→ **What is being asked**
Every entry is to be reproduced word for word, but the images are not.

→ **Given entries**
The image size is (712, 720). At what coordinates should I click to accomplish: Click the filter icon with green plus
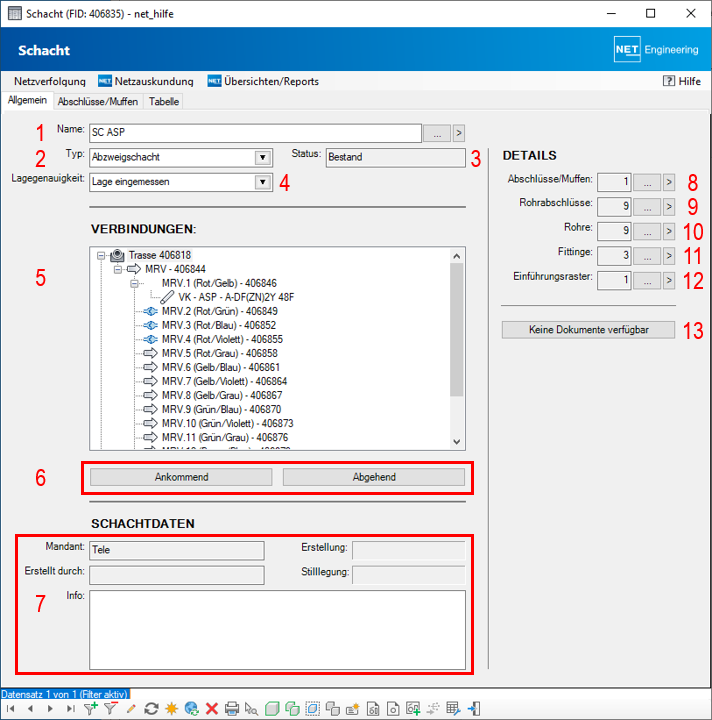point(91,709)
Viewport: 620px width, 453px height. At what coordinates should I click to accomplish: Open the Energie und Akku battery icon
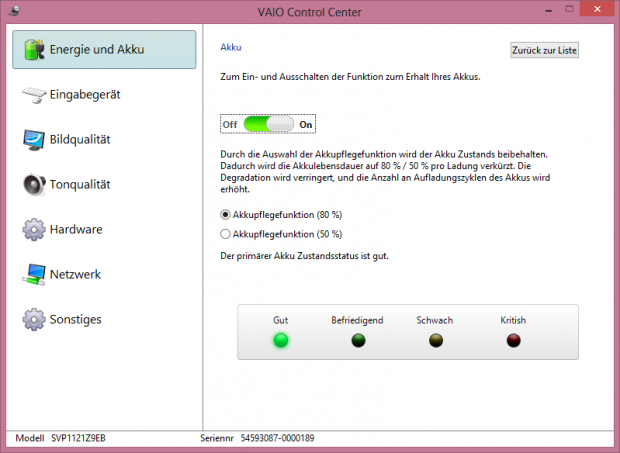coord(34,49)
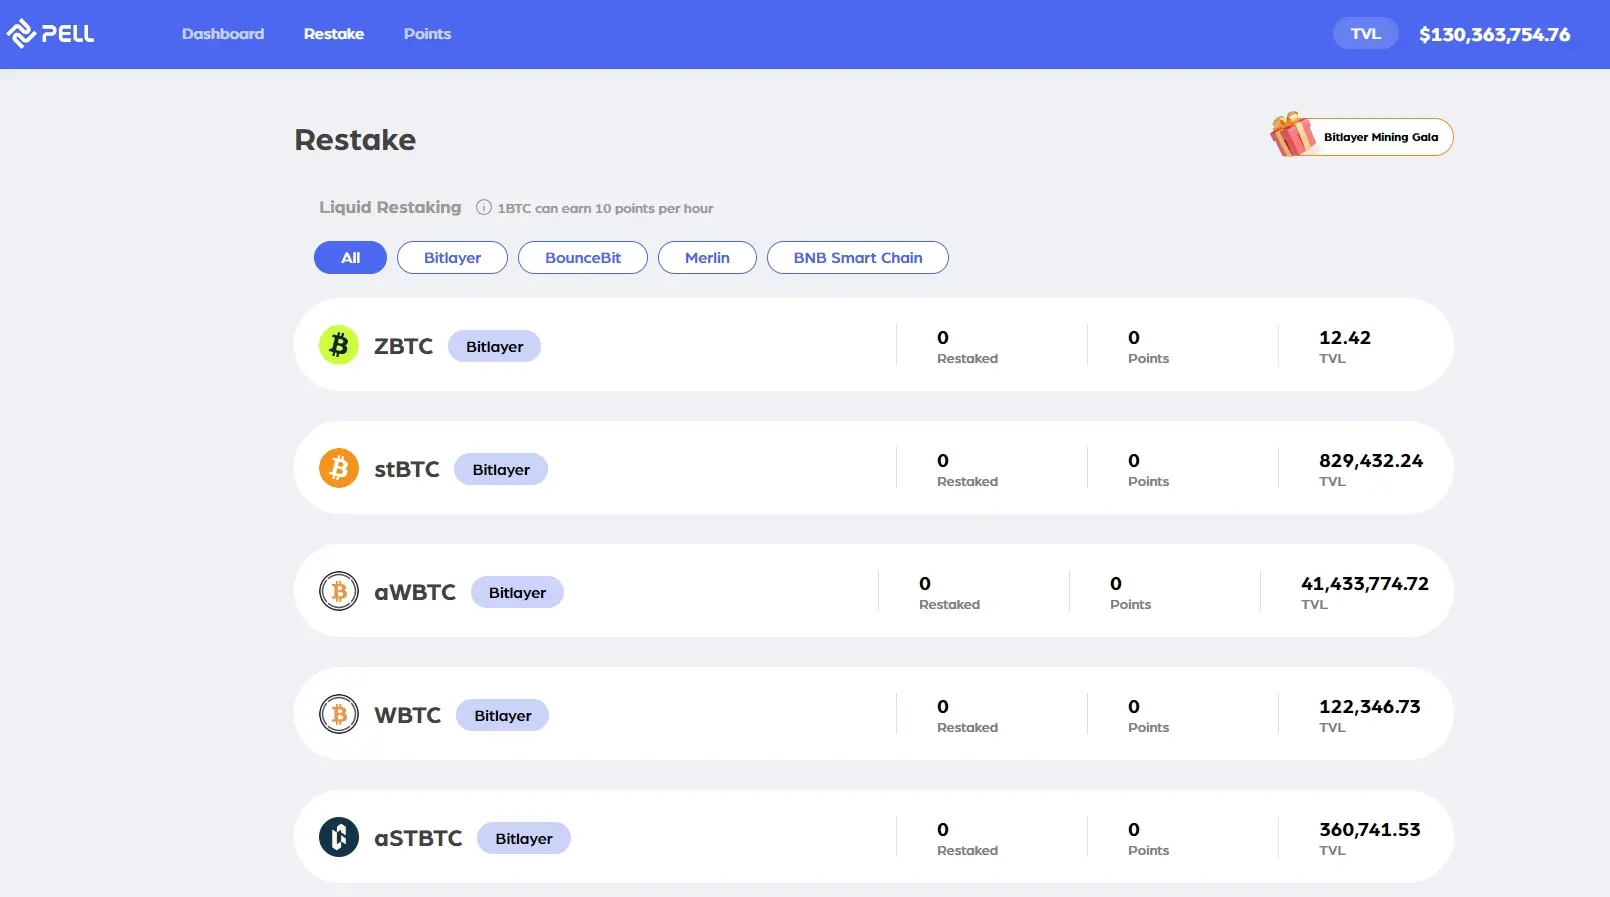Select the All filter pill

350,258
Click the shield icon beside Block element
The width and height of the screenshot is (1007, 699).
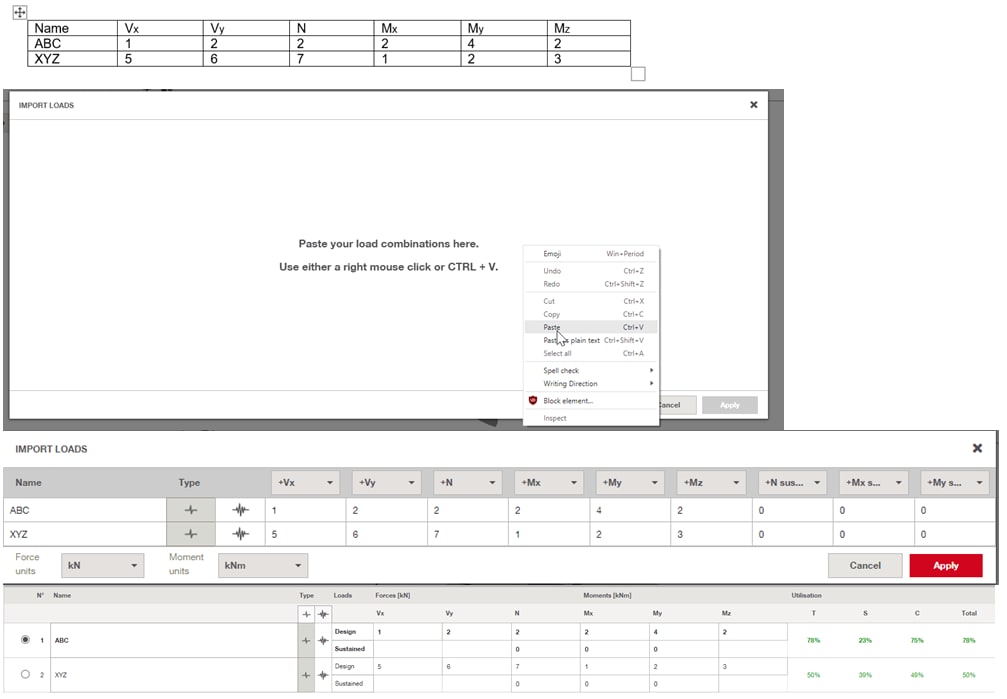[x=533, y=401]
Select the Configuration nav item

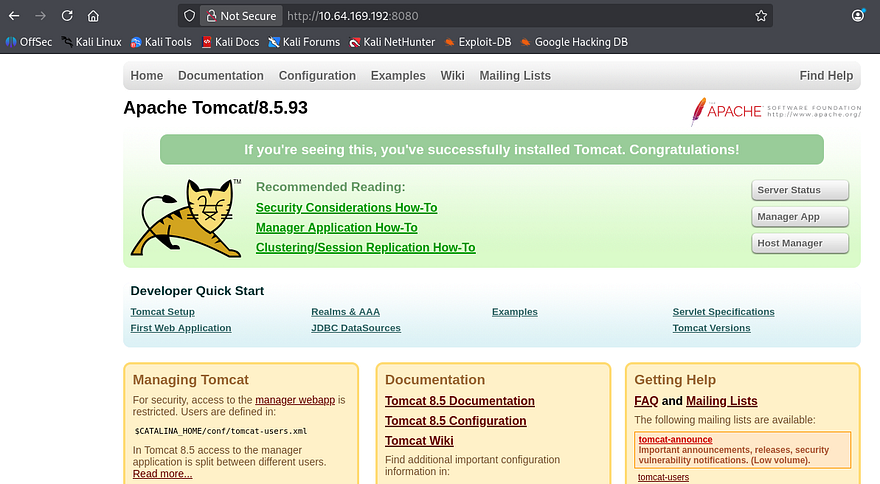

→ **Response area**
The image size is (712, 720). At what coordinates should I click to accomplish: Click the filter icon with green plus
point(91,709)
Viewport: 620px width, 453px height. At what coordinates should I click to accomplish: Open the Energie und Akku battery icon
coord(34,49)
Select the All filter pill

350,258
Click the shield icon beside Block element
The width and height of the screenshot is (1007, 699).
[x=533, y=401]
Select the Configuration nav item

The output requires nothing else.